Naidoo erzählt die Geschichte seiner Familie, die aus Südafrika stammt. Von seiner Mutter, die gegen die Apartheid kämpfte und aus dem Land fliehen musste, und von seinem schwierigen Verhältnis zum Vater. Er nimmt die Zuschauer mit zu einem Familientreffen nach Kapstadt und verrät, dass er einen bekannten Sänger in der Verwandtschaft hat. Auch über Naidoos Kindheit und Jugend im Mannheimer Vorort Wallstadt erfährt man so einiges. Mitglieder von Naidoos Band Söhne Mannheims zeigen den winzigen Hobbykeller in der Mannheimer Gartenstadt, wo alle anfangs probten. Musikproduzent Moses Pelham, der 1998 Naidoos erstes Album produzierte, erzählt, wie aus dem Background-Sänger schließlich ein Star wurde.

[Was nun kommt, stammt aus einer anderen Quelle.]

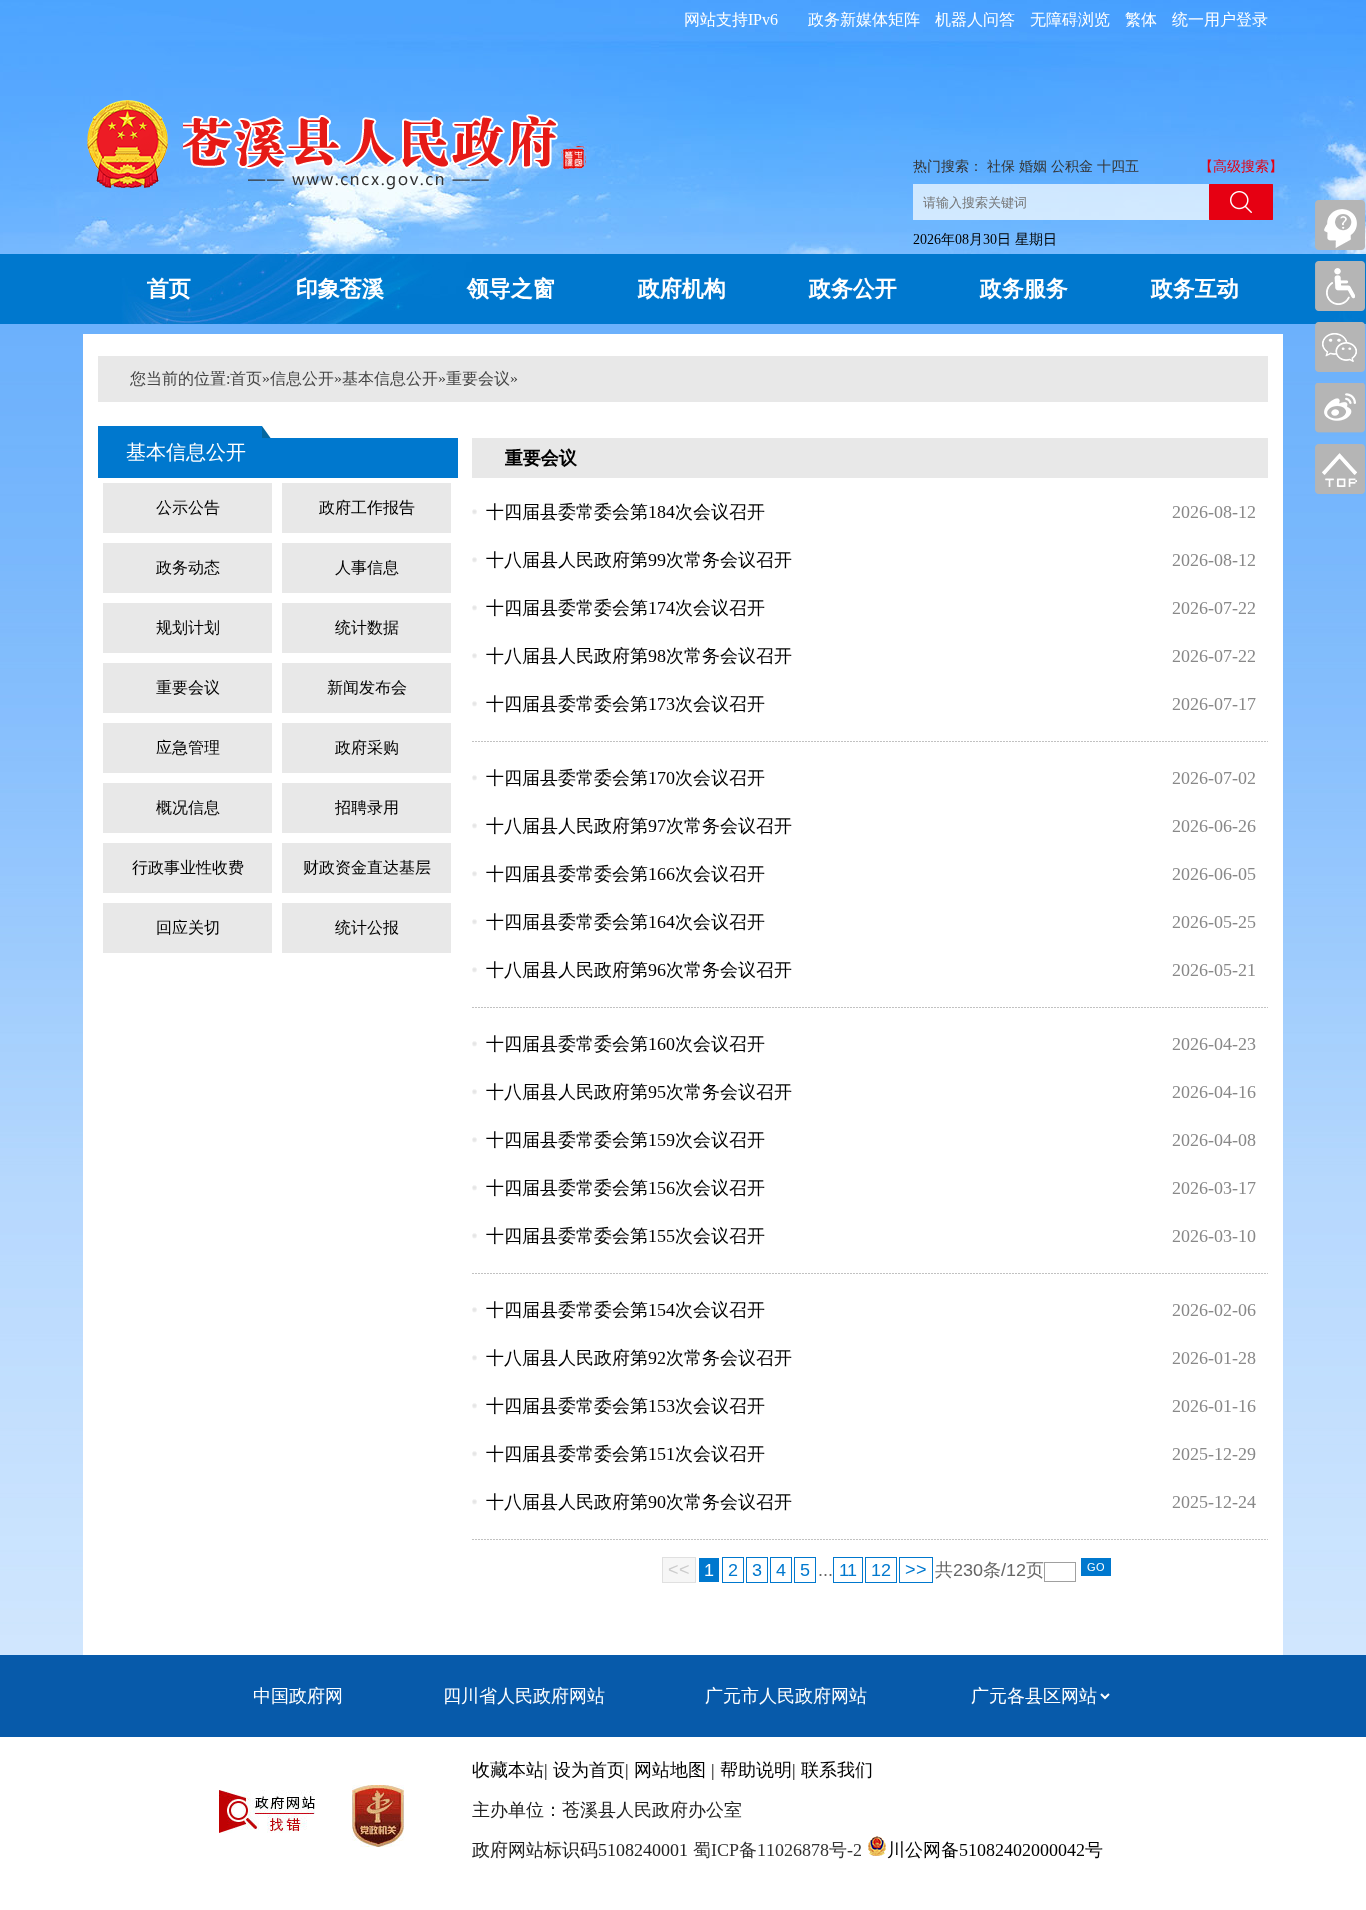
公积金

Natürlich spielt auch der Auftritt vor den rechtspopulistischen sogenannten Reichsbürgern im Jahr 2014 eine Rolle. Die Reichsbürger erkennen Deutschland nicht als souveränen Staat an. Naidoo predigte am Tag der Deutschen Einheit vor dem Publikum aus dem politischen Abseits über die von den USA besetzte Bundesrepublik und rief zum Widerstand auf. Von seinen Zuschauern wurde er im Berliner Regierungsviertel beklatscht - doch seither bekommt er viel Schelte. Vorwürfe, er sei rechtsgerichtet, wurden laut.

Außergewöhnlich nahe

Der Sänger berichtet in der Doku, was ihn zu dem Auftritt bewogen hat und wie er die nachfolgende Debatte empfand. Diese Debatte habe ein Zerrbild von Naidoo gezeichnet, sagt Autor Woetzel. Er habe zeigen wollen, was wirklich hinter dem Künstler steckt. Er wolle Naidoo aber weder huldigen noch ihn verteidigen, sondern mit Distanz und zugleich Nähe seine Geschichte erzählen.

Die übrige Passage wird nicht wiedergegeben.